William W. Howells | |
---|---|
Born | William White Howells November 27, 1908 New York City |
Died | December 20, 2005 Kittery Point, Maine |
(aged 97)
Nationality | American |
Fields | Anthropology |
Institutions | Harvard University |
Alma mater | Harvard University |
Doctoral advisor | Earnest A. Hooton |
Doctoral students |
Paul T. Baker C. Loring Brace Henry Harpending Robert Jurmain Henry McHenry and others |
William White Howells (November 27, 1908 – December 20, 2005) was a professor of anthropology at Harvard University. His most notable research concluded that modern humans are of one species.
Howells, grandson of the novelist William Dean Howells, was born in New York City, the son of John Mead Howells, the architect of the Chicago Tribune Tower, and Abby MacDougall White. He graduated with an S.B. in 1930 and obtained a doctorate from Harvard in 1934 and worked for the American Museum of Natural History. He lectured at the University of Wisconsin–Madison from 1937 to 1954, serving as a lieutenant in the Office of Naval Intelligence during World War II. He taught at Harvard from 1954 until his retirement in 1974.
He was president of the American Anthropological Association in 1951. In 1998, with his wife Muriel Seabury, Howells endowed the directorship of the Peabody Museum of Archaeology and Ethnology at Harvard. "Professor Howells had a moderating effect" over the origins of modern humans as he "tended toward the Noah's Ark theory."

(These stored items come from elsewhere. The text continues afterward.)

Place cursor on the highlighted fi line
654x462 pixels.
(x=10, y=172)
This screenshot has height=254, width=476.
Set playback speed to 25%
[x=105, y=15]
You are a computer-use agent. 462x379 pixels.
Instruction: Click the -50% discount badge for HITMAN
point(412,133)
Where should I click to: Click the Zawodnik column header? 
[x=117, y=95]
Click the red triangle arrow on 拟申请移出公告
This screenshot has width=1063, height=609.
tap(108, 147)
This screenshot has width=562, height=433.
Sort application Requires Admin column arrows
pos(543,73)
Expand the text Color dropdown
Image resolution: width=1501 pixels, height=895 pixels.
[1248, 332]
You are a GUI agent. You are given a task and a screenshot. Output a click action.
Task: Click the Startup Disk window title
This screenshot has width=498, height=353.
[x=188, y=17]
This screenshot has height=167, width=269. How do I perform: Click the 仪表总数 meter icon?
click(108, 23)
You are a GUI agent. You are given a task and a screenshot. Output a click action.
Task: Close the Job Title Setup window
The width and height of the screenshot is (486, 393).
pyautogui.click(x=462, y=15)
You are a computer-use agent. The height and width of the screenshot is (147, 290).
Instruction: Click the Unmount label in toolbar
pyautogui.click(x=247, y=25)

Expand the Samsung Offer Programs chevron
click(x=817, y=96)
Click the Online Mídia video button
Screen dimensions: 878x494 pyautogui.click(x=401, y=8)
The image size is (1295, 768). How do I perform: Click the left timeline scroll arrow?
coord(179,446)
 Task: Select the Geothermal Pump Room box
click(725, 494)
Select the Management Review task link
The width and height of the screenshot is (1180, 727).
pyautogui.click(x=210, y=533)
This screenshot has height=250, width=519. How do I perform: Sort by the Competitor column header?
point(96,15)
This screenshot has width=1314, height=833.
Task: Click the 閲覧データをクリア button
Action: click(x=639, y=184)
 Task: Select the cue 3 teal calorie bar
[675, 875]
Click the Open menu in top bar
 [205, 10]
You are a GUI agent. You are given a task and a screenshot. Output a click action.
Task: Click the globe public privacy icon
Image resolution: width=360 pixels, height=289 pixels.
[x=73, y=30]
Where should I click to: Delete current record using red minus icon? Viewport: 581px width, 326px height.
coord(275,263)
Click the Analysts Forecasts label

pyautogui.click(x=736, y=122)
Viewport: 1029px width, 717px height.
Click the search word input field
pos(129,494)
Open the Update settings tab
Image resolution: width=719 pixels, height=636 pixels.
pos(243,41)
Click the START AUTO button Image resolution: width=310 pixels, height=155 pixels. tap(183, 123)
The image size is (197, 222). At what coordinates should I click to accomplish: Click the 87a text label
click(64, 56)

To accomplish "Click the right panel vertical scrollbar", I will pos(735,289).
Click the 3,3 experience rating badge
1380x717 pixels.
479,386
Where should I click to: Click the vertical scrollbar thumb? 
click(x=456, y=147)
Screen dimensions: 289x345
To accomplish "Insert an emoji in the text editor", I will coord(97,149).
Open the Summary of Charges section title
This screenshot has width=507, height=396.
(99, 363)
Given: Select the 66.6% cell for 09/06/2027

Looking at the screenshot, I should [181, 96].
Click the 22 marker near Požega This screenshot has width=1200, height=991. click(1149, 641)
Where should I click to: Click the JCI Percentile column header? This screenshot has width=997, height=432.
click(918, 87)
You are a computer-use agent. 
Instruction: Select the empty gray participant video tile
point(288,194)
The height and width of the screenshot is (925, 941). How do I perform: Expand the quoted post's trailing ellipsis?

Howells was a member of the National Academy of Sciences and won many notable awards. He received the Viking Fund Medal in 1954; the Distinguished Service Award of the American Anthropological Association in 1978 and was honored by that Association again in 1993 with the establishment of the William W. Howells Book Prize. In 1992 he won the Charles Darwin Lifetime Achievement Award from the American Association of Physical Anthropologists.